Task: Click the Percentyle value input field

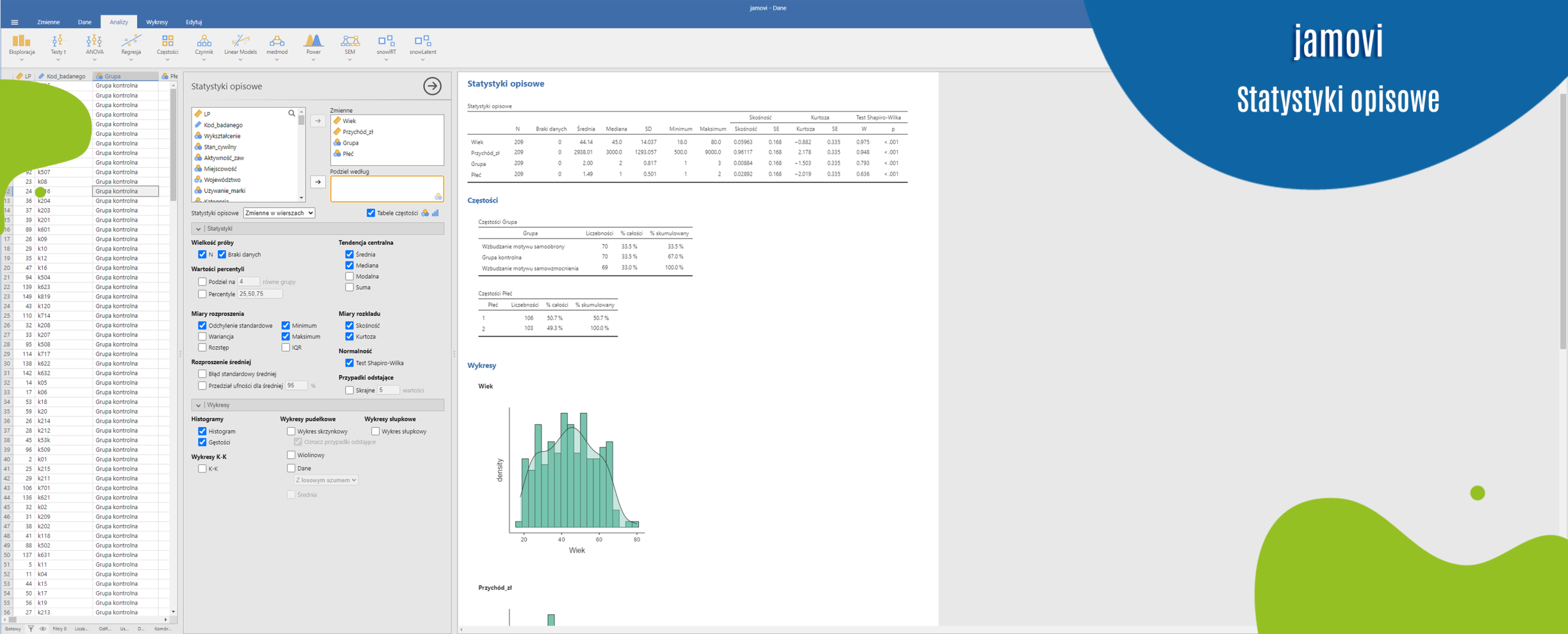Action: click(260, 294)
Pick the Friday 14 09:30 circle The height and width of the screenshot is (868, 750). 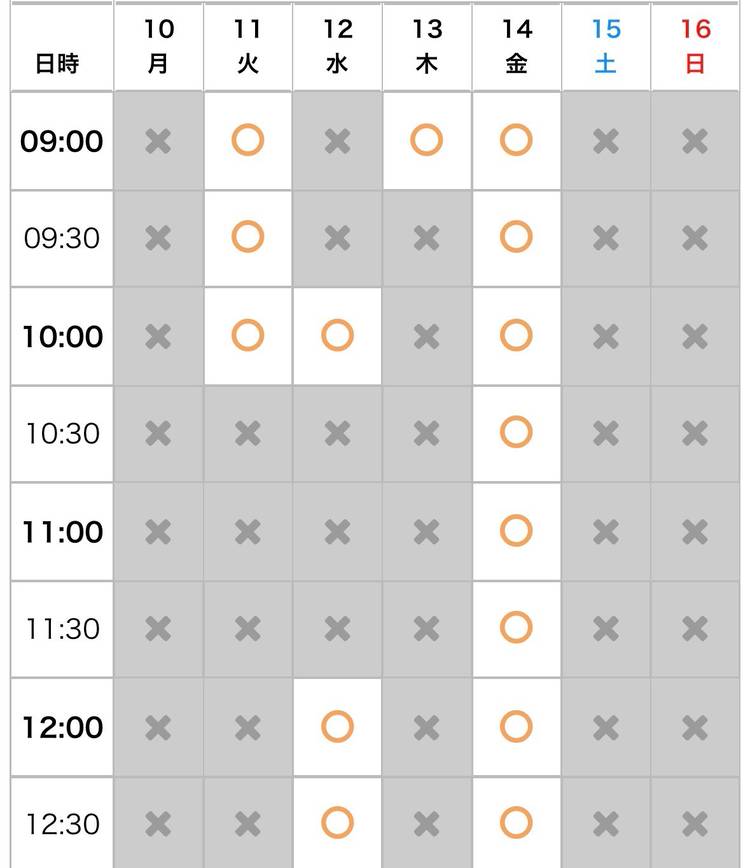pyautogui.click(x=516, y=237)
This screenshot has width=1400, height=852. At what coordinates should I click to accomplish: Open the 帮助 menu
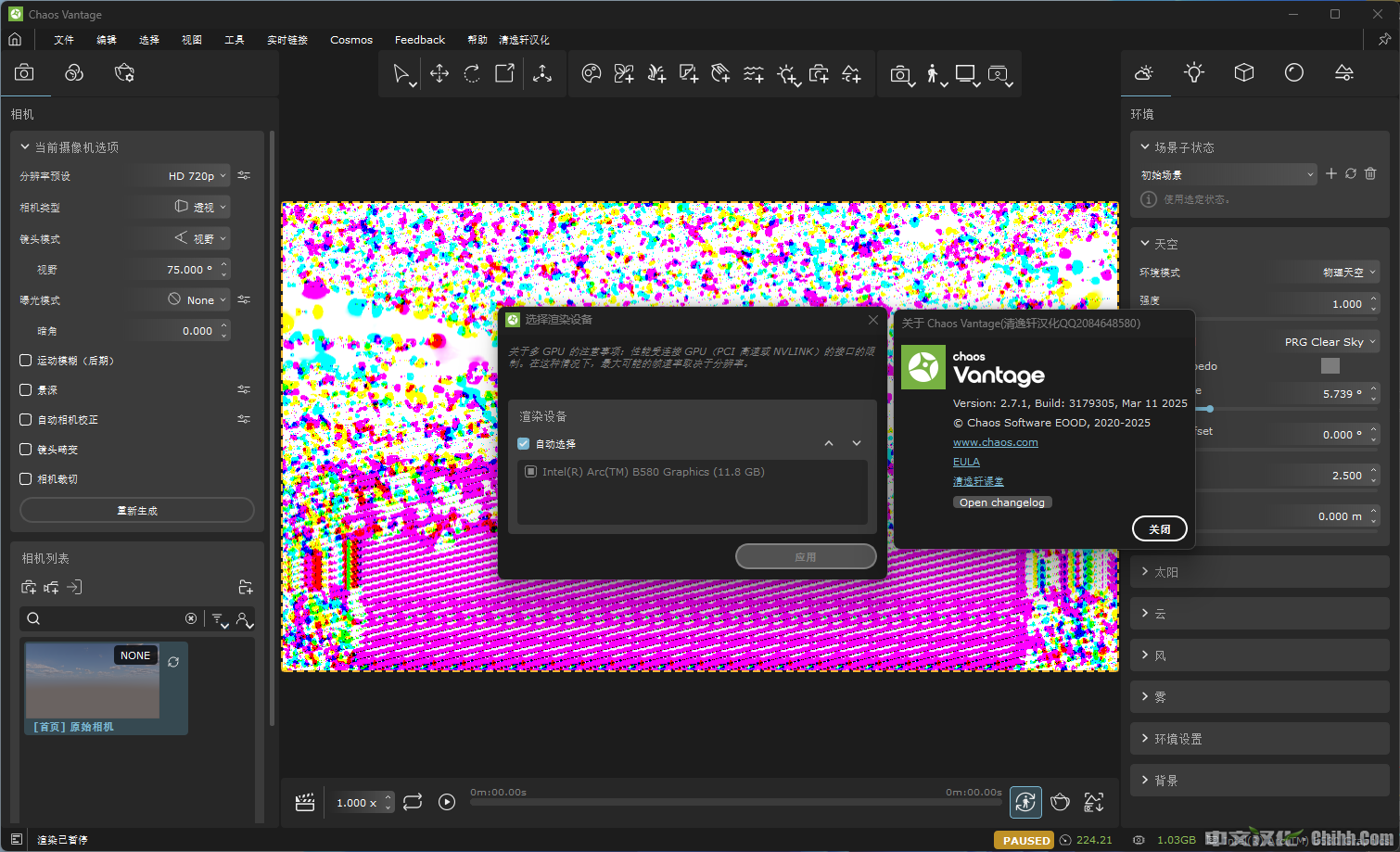click(x=477, y=39)
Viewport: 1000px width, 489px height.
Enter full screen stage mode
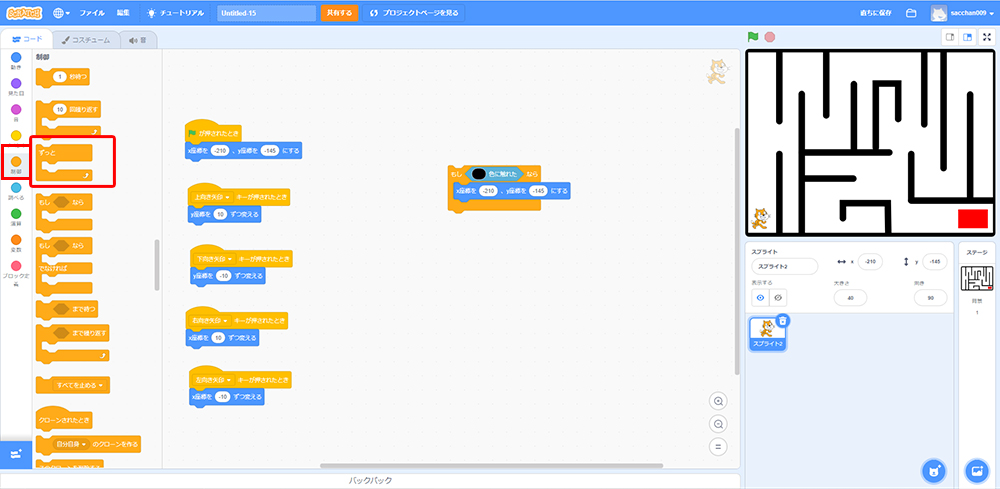[987, 37]
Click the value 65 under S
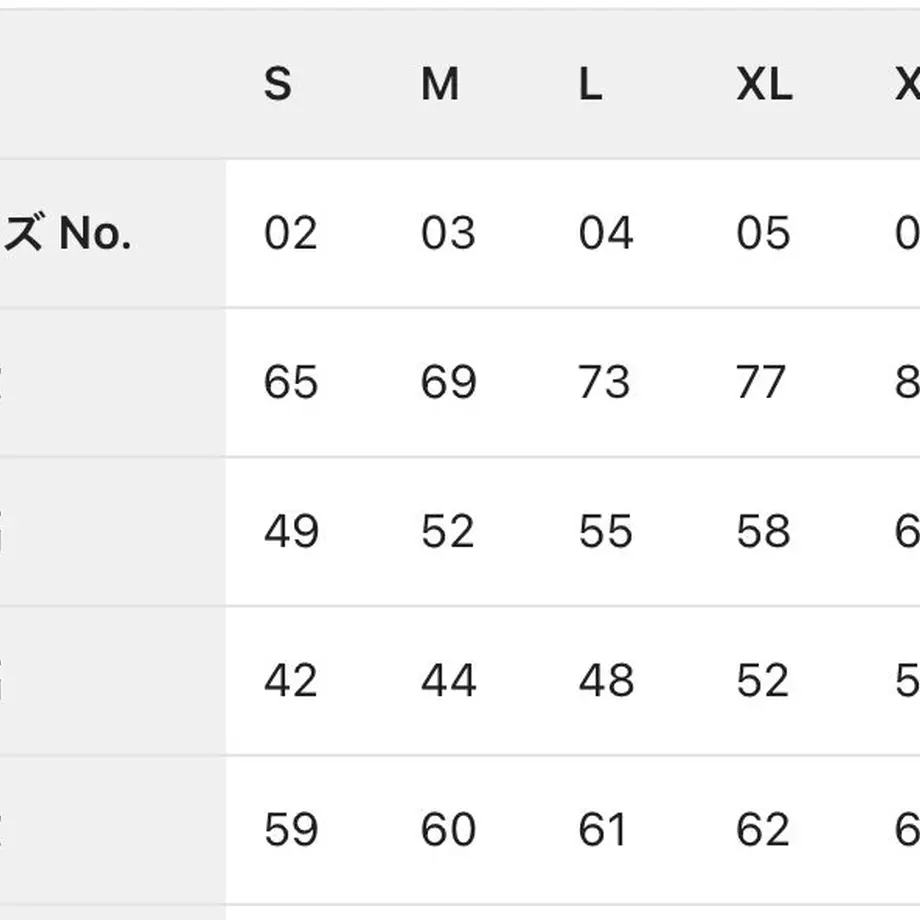The width and height of the screenshot is (920, 920). click(x=291, y=382)
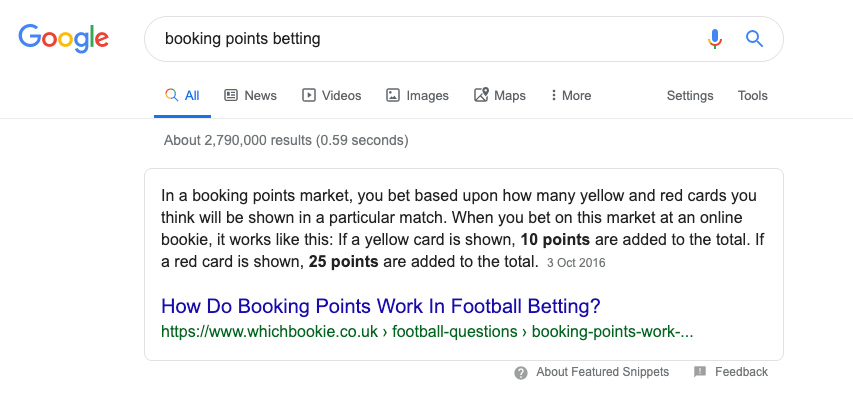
-=-=-=-=-
Task description. What you write must match, line for line, the lines from the one with "Viewport: 1000px width, 489px height." through the last line of the data above, minus the pictures.

Solved problem.
Viewport: 1000px width, 489px height.
Enter full screen stage mode
[987, 37]
Click the value 65 under S
The width and height of the screenshot is (920, 920). click(x=291, y=382)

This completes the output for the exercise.